To produce a match commensurate with expectations would have been an achievement; in the event, all expectations were surpassed.
Rafael Nadal, four times French Open champion, against Roger Federer, holder of twelve grand slams and the winner of five consecutive Wimbledon titles. Two adamantine wills, two men with all the trappings of greatness. Federer is already ensconced on the pantheon of tennis greats; Nadal was vying to join him. And in an exhausting encounter that rumbled on for nigh on five hours, with two rain delays, Nadal eventually prevailed 6-4, 6-4, 6-7, 6-7, 9-7.
Initially, it had seemed that he would do so with surprising ease.
Few players step out on court with the focus of Nadal. His preparatory routine, which he observes with unflinching fidelity, has a ritualistic solemnity. The adjustment of the socks; the arrangement of the bottles; the sprint to reach the service line prior to the opening game; the twitching, the rummaging, and the religious bouncing of the balls; all are a way of channelling the ferocious energy that radiates from his every pore.
Bullish from the outset, Nadal subjected his opponent to a relentless barrage of bruising groundstrokes, preying for the most part on Federer’s weaker backhand side. Most effective of all was that bludgeon of a forehand: swooping through the air and rearing off the turf, a combination of raw power and recalcitrant spin that frequently proved unplayable.
Federer was broken in only his third service game. Having reached the final without dropping a set, and despite having forged a 4-1 lead in the second, he abruptly slipped to a two set deficit. It seemed that memories of his humiliating thrashing in the French Open Final had returned to haunt him; but, if so, he suppressed them, refusing to be usurped without a fight. Instead he took solace in his trusty serve, which, from the third set onwards, attained a level of mellifluous consistency that sustained him throughout many a Nadal onslaught.
Nevertheless, Nadal, with a clutch of break points in the third, came close to winning in three sets. Then a nasty slip sent the trainer scuttling on; and, although he survived the scare, it was only to see his momentum stolen by the rain. On the resumption, Federer seized the initiative.

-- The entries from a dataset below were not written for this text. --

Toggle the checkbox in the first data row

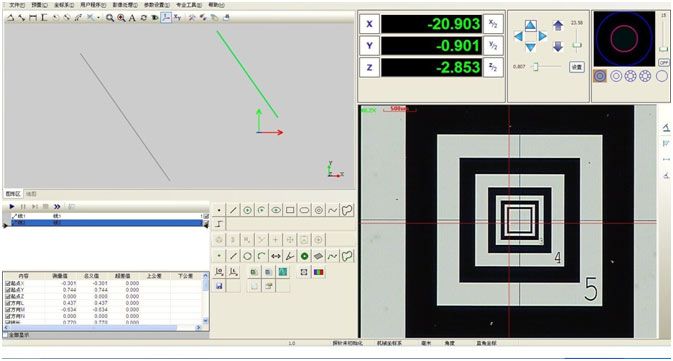[8, 283]

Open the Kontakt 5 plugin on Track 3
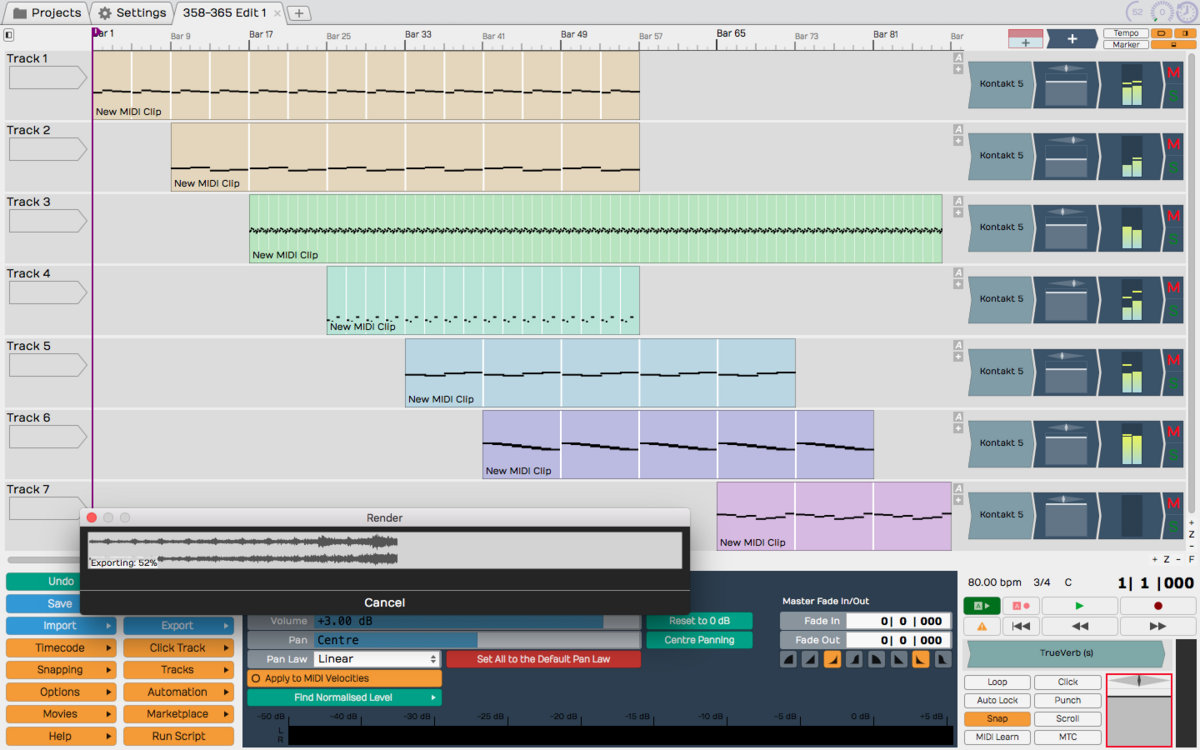point(1001,227)
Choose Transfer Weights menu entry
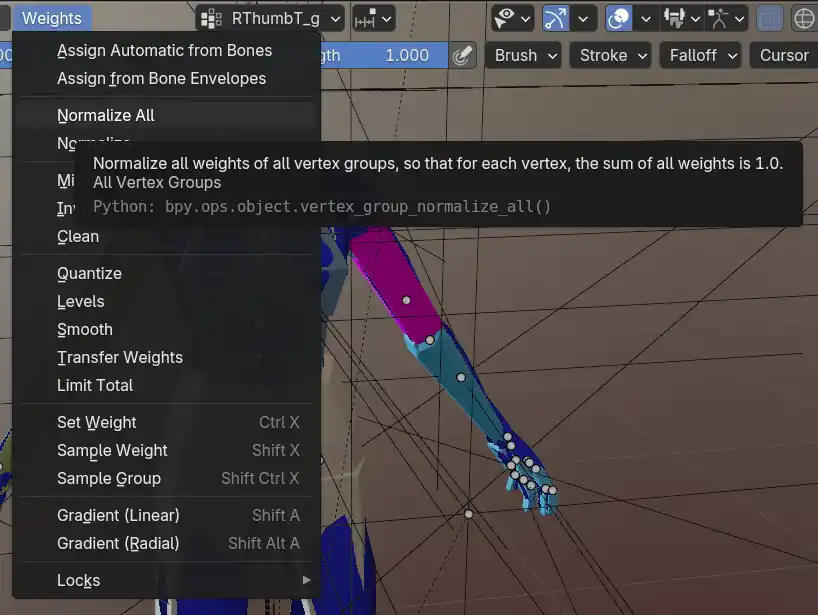Screen dimensions: 818x615 click(x=120, y=357)
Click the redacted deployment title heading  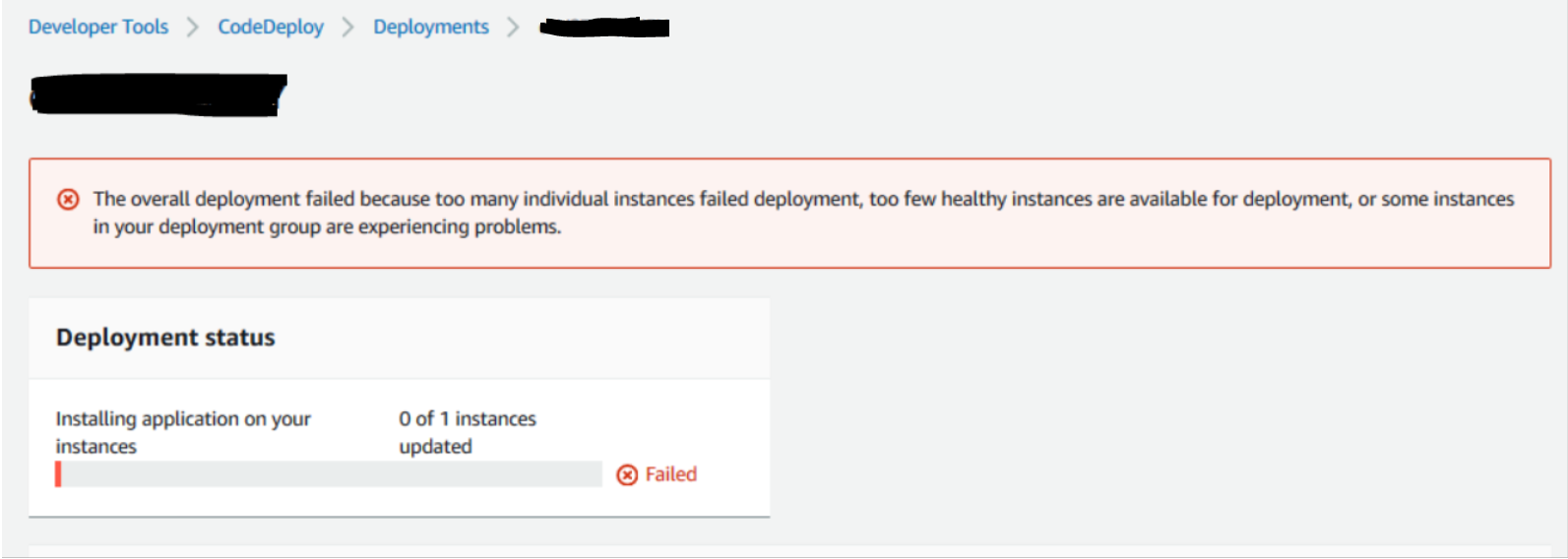(157, 95)
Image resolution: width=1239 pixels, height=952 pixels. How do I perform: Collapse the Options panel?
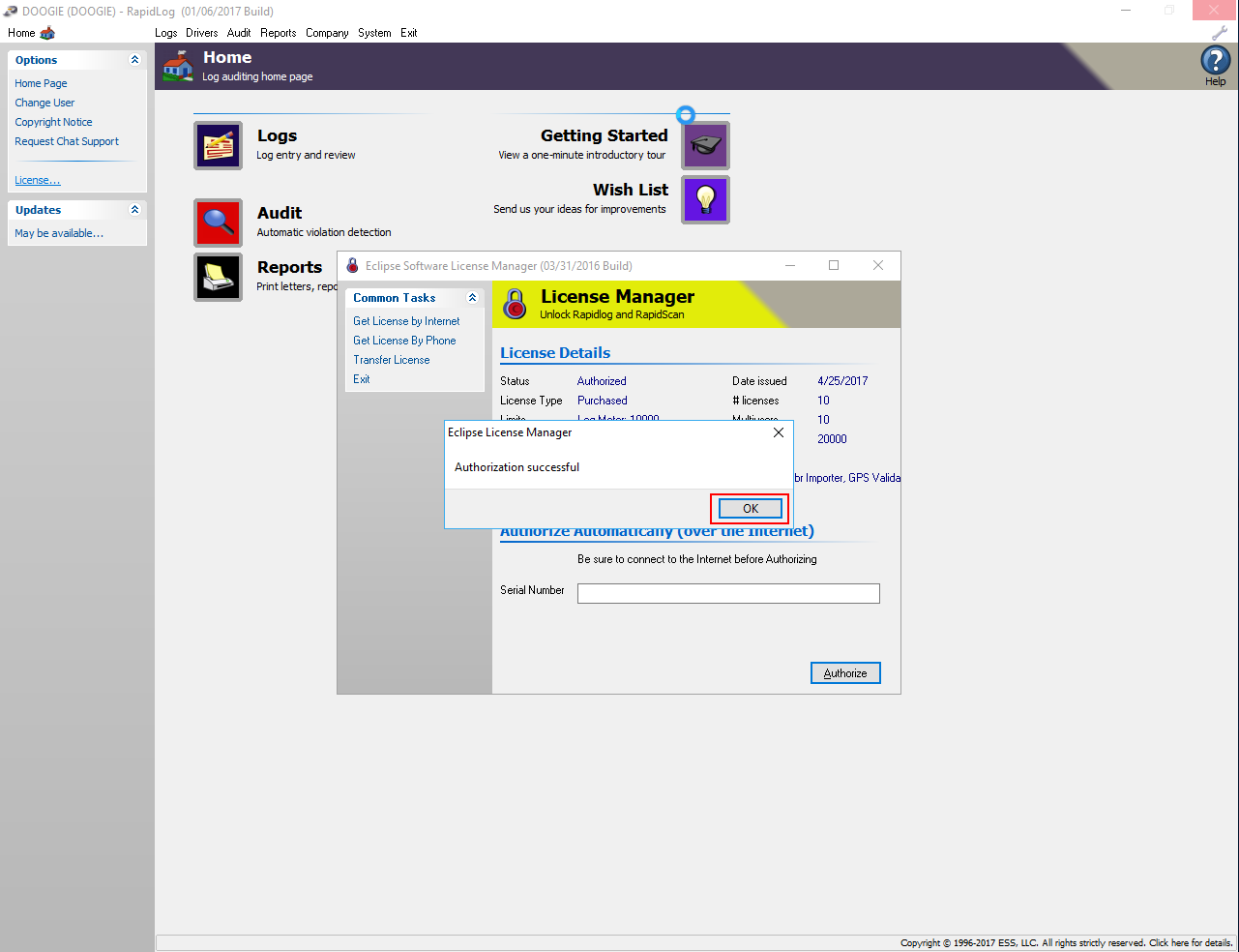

Serving with peerless efficiency, he took the third and fourth sets in the tiebreak.
The final set witnessed an exponential increase in quality. Each passing game ratcheted up the tension; Nadal threw everything he had at the Federer serve, but time and again Federer repelled him. Finally, at 7-7 on the Federer serve, and with the aid of two breathtaking passing shots, Nadal engineered a breakthrough. Then, under what must have been the most severe pressure, he held his nerve to serve for the Championship. Exhausted and overwhelmed, he collapsed on the turf.
Federer was gracious and eloquent in defeat, and Nadal magnanimous in victory. Whilst we expected nothing less, it was a fitting end to a glorious finale. Epic in scope and transcendent in quality, this was a final of lyrical beauty and heroic intensity. It will endure long in the memory.